Of the lines listed below, return exactly those that run from the line containing "Where should I click to: Open the ESP" through the line containing "This screenshot has width=214, height=263.", both included.

(Saved data entries)
○ ○ ○ ○ ○

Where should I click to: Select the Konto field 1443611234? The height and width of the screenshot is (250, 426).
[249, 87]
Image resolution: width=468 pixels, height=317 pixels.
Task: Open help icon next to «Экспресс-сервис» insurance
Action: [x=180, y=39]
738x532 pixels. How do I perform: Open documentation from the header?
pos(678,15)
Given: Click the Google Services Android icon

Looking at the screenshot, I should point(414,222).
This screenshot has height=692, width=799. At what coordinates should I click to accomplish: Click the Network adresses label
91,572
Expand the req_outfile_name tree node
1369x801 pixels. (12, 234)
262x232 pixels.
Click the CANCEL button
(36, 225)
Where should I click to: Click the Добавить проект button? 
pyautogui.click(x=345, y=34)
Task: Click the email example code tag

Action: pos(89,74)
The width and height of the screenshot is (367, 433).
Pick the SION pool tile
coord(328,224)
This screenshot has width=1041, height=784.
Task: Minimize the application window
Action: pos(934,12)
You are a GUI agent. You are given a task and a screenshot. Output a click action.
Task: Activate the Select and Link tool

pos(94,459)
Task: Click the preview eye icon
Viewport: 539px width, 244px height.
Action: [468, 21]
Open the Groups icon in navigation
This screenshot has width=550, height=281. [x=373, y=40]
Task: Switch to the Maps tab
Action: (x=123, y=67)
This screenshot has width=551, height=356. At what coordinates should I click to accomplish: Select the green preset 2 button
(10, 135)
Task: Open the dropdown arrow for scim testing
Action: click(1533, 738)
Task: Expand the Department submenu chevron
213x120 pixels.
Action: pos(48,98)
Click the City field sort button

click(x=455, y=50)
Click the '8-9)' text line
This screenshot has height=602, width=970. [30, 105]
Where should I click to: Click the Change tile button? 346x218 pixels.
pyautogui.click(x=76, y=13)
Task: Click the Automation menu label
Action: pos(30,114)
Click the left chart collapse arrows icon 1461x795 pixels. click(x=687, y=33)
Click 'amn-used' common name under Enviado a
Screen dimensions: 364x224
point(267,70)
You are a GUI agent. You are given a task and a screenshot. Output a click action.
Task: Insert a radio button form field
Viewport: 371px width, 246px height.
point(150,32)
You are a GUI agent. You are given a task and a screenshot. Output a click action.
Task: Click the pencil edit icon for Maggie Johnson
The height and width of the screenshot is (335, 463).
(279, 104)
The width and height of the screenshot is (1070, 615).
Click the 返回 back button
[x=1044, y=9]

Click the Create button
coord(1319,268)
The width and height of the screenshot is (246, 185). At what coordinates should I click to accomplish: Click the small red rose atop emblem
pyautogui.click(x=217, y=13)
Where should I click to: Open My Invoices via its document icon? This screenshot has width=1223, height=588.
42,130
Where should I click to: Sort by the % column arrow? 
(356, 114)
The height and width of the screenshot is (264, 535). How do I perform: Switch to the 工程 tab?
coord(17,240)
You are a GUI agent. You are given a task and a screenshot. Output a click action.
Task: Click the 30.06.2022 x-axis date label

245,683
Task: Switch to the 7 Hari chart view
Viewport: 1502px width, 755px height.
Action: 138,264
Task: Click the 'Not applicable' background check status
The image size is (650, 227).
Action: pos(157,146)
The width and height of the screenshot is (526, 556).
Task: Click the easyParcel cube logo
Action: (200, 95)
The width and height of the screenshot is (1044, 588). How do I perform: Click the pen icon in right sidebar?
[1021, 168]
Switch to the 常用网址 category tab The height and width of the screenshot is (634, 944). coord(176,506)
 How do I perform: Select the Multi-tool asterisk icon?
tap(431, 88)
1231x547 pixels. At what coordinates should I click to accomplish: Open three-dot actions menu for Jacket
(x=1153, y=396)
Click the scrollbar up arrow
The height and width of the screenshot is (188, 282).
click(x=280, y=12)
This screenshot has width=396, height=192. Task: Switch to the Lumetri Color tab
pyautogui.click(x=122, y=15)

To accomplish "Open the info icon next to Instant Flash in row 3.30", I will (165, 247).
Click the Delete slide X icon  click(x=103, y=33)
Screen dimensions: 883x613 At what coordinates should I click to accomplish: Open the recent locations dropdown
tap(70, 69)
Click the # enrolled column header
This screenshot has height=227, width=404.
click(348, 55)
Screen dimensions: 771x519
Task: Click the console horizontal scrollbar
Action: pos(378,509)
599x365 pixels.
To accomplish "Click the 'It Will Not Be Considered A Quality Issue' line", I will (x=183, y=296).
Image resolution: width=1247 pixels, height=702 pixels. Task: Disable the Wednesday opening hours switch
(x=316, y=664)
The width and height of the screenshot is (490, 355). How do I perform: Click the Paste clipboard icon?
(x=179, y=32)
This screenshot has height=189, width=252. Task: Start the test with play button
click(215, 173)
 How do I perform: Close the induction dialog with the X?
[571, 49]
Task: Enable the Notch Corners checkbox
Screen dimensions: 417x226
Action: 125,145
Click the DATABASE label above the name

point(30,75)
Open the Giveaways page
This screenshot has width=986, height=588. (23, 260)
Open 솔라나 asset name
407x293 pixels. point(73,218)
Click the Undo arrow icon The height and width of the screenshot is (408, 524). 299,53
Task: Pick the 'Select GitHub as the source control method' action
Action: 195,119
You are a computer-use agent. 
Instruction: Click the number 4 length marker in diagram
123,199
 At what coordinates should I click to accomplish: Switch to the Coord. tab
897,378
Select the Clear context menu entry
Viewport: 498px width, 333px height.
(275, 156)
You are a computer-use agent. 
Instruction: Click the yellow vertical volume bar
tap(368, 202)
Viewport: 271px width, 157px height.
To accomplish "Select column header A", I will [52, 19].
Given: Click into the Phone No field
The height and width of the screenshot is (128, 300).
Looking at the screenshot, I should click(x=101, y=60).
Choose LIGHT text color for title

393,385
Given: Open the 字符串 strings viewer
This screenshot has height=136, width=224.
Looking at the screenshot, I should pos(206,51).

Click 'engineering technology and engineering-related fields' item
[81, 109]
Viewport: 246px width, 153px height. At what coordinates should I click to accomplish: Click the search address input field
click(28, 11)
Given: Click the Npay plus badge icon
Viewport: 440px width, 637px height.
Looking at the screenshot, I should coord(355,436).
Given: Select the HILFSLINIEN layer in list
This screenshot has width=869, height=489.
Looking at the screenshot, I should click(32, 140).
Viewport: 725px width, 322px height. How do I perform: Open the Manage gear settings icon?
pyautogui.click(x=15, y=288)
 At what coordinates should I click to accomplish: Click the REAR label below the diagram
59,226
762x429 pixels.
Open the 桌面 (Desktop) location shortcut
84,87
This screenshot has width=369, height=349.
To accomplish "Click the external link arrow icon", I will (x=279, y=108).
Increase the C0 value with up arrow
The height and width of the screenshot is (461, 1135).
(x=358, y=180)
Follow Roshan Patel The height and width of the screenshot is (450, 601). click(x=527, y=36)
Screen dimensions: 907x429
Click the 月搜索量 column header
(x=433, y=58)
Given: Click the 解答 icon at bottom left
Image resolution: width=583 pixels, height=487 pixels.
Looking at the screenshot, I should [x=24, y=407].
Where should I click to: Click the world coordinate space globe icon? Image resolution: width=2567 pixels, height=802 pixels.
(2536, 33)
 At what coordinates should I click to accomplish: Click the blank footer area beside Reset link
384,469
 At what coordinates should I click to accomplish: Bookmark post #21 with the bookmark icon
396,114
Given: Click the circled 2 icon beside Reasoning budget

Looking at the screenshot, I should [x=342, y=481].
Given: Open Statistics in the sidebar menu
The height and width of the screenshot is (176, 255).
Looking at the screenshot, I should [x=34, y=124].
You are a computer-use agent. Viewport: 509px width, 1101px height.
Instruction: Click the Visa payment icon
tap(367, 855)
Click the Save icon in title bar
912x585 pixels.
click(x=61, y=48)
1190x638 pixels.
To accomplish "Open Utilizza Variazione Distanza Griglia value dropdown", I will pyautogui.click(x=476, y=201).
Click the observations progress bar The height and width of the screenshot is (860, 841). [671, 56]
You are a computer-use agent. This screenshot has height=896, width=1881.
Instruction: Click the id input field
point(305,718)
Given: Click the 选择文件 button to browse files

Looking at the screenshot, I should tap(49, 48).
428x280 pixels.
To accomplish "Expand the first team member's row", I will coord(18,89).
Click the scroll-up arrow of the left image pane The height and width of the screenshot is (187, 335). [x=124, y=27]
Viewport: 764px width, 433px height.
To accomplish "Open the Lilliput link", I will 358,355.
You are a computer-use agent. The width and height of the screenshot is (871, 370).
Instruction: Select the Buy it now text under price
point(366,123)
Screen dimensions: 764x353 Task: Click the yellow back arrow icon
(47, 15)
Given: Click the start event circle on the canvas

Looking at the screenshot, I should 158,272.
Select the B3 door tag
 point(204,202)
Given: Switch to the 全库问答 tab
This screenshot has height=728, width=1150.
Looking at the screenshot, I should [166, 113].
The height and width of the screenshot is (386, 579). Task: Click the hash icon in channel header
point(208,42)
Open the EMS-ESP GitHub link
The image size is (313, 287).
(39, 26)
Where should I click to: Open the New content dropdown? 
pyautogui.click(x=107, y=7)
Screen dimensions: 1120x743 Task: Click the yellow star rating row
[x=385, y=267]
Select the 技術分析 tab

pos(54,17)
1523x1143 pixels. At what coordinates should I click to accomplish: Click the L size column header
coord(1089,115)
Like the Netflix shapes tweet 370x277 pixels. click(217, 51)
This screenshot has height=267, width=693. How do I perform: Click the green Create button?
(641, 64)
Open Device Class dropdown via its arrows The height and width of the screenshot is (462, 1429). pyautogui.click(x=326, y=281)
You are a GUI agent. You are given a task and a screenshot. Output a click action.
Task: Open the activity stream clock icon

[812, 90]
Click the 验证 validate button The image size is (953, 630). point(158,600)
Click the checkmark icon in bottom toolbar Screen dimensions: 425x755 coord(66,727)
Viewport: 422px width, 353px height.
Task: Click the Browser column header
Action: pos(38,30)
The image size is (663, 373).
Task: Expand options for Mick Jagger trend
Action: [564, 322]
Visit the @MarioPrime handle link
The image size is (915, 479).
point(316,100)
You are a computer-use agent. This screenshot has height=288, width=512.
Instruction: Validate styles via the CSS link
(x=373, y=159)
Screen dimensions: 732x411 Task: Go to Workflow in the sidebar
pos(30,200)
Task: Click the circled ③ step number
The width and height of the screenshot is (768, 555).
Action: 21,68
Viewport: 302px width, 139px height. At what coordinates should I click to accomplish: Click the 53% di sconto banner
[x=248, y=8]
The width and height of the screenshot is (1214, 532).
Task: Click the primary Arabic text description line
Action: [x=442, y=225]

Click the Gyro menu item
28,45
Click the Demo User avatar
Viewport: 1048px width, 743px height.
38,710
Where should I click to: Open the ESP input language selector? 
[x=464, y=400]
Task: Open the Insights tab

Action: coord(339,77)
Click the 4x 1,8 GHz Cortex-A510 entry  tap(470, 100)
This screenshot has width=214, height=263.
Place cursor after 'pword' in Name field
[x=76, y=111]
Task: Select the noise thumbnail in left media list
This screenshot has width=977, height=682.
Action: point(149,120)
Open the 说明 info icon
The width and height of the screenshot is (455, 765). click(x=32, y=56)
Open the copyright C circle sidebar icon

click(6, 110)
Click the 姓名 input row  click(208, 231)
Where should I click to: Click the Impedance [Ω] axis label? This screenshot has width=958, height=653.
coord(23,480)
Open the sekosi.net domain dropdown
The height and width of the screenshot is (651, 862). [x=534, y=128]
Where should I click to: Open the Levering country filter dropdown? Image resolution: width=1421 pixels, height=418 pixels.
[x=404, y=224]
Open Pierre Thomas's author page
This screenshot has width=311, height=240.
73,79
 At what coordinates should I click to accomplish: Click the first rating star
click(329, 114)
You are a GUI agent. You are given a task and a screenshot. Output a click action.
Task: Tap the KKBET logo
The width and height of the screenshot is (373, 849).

○ ○ ○ ○ ○

--- Response area ---
Where should I click to: Open the ESP input language selector? 
[x=464, y=400]
Task: Open the Insights tab

Action: coord(339,77)
Click the 4x 1,8 GHz Cortex-A510 entry  tap(470, 100)
This screenshot has width=214, height=263.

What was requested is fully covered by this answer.